Other continental entrants include Denmark’s Wolf and Sheep, from Afghani director Shahrbanoo Sadat; Neruda, the Gael Garcia Bernal thriller from Pablo Larrain that sourced production funds from France, Spain, Chile and Argentina (pictured, left); and, the legendary Alejandro Jodorowsky’s Endless Poetry, a co-production between France, Chile and Japan.

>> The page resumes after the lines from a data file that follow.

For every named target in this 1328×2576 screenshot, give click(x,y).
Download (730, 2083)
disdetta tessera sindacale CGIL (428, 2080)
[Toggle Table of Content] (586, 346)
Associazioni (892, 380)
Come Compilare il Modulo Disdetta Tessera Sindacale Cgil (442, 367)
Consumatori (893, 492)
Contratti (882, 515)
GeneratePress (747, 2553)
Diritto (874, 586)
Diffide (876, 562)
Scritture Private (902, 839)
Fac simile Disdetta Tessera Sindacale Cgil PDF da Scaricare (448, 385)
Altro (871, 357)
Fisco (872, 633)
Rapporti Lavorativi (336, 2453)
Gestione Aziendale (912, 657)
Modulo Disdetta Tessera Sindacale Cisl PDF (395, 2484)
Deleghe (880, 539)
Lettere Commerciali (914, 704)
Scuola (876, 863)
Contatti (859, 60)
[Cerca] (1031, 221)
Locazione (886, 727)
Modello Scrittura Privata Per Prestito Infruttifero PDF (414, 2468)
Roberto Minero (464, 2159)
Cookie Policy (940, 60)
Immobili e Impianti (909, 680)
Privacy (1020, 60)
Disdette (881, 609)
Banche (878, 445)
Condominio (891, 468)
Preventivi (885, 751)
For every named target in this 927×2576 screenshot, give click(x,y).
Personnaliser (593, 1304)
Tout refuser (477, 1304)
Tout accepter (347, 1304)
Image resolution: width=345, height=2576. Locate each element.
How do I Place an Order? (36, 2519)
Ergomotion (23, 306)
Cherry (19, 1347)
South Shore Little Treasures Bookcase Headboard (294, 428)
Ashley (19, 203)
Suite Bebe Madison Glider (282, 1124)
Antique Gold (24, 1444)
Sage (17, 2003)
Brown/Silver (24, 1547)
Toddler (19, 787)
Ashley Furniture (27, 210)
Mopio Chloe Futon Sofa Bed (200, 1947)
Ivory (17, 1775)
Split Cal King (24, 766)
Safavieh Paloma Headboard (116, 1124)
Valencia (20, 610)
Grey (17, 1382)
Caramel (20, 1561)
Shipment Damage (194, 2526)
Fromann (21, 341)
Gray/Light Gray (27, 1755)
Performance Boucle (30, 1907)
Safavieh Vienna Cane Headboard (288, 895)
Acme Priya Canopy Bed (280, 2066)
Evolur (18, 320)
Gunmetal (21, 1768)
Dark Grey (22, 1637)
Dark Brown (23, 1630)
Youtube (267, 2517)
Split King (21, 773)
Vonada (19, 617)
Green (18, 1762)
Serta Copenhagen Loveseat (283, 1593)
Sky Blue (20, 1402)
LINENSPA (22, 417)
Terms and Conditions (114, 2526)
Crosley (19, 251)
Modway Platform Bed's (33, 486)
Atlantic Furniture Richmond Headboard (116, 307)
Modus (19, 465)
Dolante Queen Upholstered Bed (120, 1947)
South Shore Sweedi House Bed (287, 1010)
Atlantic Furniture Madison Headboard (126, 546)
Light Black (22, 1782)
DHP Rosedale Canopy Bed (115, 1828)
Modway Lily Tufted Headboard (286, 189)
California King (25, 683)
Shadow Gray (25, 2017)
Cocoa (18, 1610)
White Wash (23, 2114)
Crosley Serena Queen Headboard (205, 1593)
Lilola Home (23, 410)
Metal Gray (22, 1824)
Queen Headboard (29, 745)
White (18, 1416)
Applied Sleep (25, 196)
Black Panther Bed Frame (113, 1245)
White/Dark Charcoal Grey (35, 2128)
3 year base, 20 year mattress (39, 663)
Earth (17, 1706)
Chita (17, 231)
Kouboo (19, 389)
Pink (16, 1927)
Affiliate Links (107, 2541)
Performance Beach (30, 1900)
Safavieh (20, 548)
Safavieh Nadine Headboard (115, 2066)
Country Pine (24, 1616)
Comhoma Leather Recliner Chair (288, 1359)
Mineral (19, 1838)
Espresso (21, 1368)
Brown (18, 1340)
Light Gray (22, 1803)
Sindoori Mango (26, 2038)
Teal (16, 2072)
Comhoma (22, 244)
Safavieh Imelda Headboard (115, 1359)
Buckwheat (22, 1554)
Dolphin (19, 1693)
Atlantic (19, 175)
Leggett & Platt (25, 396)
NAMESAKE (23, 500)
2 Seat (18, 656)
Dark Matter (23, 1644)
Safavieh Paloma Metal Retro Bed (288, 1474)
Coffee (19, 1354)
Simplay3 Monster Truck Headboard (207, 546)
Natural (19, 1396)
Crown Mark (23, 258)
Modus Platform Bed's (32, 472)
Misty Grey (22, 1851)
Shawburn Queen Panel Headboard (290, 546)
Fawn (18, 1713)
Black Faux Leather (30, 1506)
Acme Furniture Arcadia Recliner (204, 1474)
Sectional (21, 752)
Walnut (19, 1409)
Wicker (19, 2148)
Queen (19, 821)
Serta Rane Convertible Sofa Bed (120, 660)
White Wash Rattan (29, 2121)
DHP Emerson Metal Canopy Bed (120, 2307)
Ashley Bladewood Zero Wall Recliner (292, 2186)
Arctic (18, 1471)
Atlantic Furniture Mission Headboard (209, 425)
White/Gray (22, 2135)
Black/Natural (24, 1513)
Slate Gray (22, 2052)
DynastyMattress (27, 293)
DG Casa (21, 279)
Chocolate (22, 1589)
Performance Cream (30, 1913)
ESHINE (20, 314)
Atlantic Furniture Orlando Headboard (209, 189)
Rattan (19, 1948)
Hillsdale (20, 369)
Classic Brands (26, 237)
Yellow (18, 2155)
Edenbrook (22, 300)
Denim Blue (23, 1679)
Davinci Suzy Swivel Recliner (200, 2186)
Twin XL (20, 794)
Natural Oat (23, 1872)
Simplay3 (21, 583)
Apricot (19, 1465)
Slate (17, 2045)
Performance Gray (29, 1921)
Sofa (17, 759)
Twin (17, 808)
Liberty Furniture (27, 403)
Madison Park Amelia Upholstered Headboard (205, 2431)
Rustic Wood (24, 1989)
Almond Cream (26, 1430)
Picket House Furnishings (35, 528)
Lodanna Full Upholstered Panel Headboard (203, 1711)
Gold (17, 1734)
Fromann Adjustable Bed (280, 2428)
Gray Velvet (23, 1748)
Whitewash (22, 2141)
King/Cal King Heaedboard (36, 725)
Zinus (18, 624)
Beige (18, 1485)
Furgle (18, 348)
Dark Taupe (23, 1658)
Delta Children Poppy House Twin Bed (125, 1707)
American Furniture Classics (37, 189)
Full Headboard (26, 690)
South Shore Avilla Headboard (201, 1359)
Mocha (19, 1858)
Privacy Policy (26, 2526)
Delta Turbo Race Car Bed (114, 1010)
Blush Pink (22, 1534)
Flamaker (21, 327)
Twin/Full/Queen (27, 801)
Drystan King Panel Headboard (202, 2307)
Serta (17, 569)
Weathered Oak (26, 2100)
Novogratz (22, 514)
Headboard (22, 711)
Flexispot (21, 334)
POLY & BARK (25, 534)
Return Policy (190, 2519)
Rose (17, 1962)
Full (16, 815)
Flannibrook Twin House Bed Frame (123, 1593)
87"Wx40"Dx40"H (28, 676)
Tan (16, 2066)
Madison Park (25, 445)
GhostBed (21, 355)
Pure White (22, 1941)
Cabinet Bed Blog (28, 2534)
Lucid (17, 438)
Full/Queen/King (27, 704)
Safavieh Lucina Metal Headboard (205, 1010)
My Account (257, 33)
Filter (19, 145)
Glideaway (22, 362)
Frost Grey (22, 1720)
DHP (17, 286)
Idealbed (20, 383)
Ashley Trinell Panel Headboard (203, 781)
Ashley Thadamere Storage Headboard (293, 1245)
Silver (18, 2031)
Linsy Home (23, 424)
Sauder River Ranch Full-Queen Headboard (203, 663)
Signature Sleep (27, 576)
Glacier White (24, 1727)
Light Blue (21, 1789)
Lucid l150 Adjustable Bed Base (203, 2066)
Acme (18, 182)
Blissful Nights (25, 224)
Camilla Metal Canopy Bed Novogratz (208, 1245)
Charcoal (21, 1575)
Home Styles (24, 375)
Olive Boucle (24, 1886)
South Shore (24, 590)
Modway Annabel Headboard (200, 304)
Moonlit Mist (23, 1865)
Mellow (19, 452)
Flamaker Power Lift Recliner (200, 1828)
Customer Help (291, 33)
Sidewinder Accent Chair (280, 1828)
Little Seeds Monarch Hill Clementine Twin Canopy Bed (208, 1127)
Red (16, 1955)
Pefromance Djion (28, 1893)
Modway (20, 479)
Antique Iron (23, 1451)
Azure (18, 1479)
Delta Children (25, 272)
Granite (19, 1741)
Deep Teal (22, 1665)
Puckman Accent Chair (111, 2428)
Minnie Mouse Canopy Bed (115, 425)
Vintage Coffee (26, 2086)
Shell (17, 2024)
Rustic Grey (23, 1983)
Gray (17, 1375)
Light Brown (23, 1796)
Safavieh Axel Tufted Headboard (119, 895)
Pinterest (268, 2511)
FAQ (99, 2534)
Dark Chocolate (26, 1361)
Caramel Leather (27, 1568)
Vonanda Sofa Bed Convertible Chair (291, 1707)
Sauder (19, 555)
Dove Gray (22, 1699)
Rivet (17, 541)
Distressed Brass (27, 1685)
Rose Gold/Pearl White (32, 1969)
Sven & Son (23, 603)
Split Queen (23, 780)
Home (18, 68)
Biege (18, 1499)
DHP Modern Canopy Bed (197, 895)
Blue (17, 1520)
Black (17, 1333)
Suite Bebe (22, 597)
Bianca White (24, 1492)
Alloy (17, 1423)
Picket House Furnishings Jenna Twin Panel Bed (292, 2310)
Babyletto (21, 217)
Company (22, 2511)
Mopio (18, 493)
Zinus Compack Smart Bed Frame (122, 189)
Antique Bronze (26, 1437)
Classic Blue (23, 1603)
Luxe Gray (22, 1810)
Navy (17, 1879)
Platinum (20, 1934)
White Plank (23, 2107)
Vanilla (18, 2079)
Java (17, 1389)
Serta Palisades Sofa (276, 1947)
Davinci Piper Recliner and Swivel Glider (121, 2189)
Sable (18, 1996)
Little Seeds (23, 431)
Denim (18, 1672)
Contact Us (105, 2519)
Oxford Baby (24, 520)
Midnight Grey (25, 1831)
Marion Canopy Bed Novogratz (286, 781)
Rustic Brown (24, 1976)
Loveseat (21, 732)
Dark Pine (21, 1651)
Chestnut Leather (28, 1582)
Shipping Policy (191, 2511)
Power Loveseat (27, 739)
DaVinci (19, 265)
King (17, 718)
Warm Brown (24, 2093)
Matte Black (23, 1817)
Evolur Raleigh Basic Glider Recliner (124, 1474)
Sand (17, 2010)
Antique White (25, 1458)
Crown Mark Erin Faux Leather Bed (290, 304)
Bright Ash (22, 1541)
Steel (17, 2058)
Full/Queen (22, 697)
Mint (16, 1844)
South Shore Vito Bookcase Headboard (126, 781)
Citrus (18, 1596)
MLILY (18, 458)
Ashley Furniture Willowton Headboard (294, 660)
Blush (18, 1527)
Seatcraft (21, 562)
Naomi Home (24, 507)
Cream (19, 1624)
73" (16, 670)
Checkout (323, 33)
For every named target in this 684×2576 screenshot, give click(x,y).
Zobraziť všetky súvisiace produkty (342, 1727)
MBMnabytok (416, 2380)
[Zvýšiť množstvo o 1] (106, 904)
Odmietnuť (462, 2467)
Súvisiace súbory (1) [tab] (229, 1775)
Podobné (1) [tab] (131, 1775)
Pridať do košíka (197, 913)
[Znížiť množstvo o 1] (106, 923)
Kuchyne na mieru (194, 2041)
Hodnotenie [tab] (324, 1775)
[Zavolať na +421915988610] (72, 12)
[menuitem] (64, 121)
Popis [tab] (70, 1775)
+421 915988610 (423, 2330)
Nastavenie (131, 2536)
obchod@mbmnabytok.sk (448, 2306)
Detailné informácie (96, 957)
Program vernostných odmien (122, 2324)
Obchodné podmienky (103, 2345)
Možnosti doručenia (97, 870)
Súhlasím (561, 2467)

Tough-guy American auteur Paul Schrader closes the sidebar with his noir-ish crime melodrama Dog Eat Dog, starring Nicholas Cage (reteaming with the director after the trouble-plagued Dying of The Light) and Willem Dafoe. Other North American entrants include Laura Poitras’ Risk, a study of Wikileaks founder Julian Assange; and, Two Lovers and a Bear, the highly anticipated follow-up to War Witch from director Kim Nguyen.
Asian cinema’s sole representative is Psycho Raman, a serial killer thriller from India directed by Gang’s of Wasseypur helmer Anurag Kashyup. The cinema of the United Kingdom was shut out, as was representation from New Zealand or Australia (despite the readiness of Cannes favourite Cate Shortland's latest, Berlin Syndrome).
The Director's Fortnight/Quinzaine des Realisateurs sidebar, overseen by the French Director's Guild, runs May 12-22 as part of the 2016 Festival de Cannes.